Lab Safety Guidelines

There is a great need to examine and reevaluate the safety procedures in a lab, especially if you happen to be more than just a simple lab assistant. Lab managers will need to consider this task carefully if they want safety to be a primary concern, especially when handling hazardous materials. There are plenty of cleaning companies that have certification as professional cleaners, going far beyond the usual house cleaning, office cleaning, carpet cleaning and the like and well into the area of laboratory cleanup, biohazard cleanup and more. Proper routines and rules must be observed if you want to succeed at keep the lab safe. The following tips will give you a few ideas you can use in your daily work:

Lab Safety Guidelines

• No drinks and food in the lab
This is pretty commonplace in most areas, but it also happens to be one of the things people find hardest to deal with. Everyone happens to enjoy a refreshing drink of cold water or coffee at work, but removing food and drinks from the lab will have multiple great benefits.
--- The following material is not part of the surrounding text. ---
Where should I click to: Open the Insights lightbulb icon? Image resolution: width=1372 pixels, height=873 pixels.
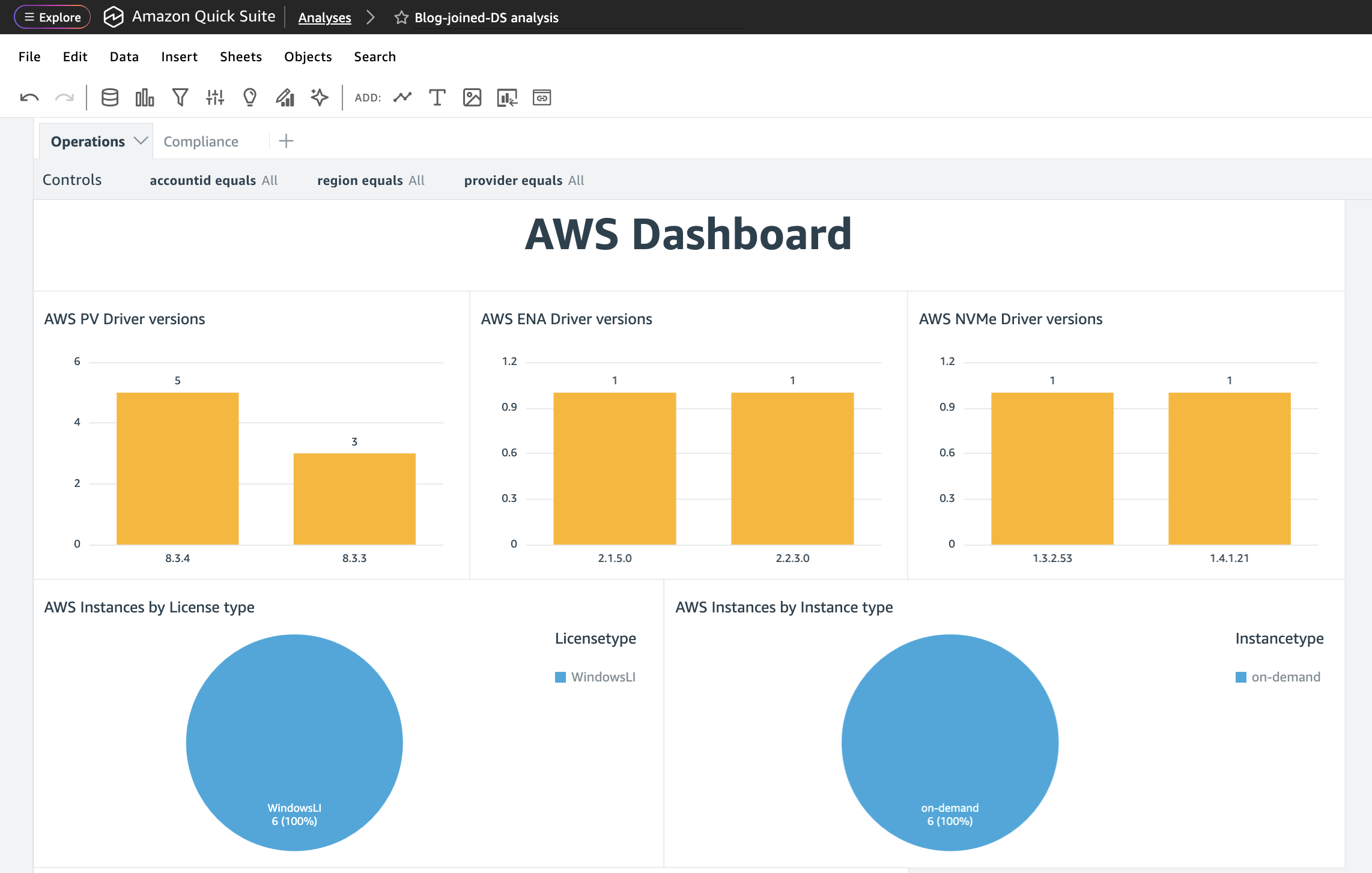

First of all it will reduce the available distractions, so fewer things will go wrong. When performing really important and sensitive tasks, every distraction is a serious problem, especially when handling hazardous materials and substances. The risk of contamination in such areas jumps exponentially since such items can bring bacteria from the outside or may become carriers of contaminants from within the lab environment itself.

• Partnering up
A lot of times experiments can only be done right by sharing duties with a partner. Working in teams has a great advantage over working alone, obviously – you will have another set of eyes looking out for you when something goes wrong. Human error is not something that can be avoided – people get tired, mistakes are made and so forth, but in certain conditions mistakes cost lives, so working as part of a team requires people looking out for each other.

• Warning sign usage
Anything that you know for sure is dangerous should be labeled as such, whether with the appropriate sign or by using the NFPA 704 “fire diamond” to denote the type of danger faced by handling the materials or substance in question. You should also consider the OSHA guidelines or similar ones in your country. Trip hazards, high decibel noises, circuit breakers and more will need to be clearly marked so lab members will be fully aware of what they’re dealing with.

• Proper Safety Equipment
Maintaining your budget is very important for any laboratory out there, but you will also need to setup a good budget for safety and a safety plan. When you need to draft a new budget or you plan on revisiting your current one, you would do well to consider extra funds for safety equipment, such as eye wash stations, goggles, safety glasses, ear plugs, lab coats, protective gloves, fire safety and a whole lot more. You should also consider setting up a budget for proper safety training for all experienced and new lab members as well to drill in procedures in case of emergencies and accidents.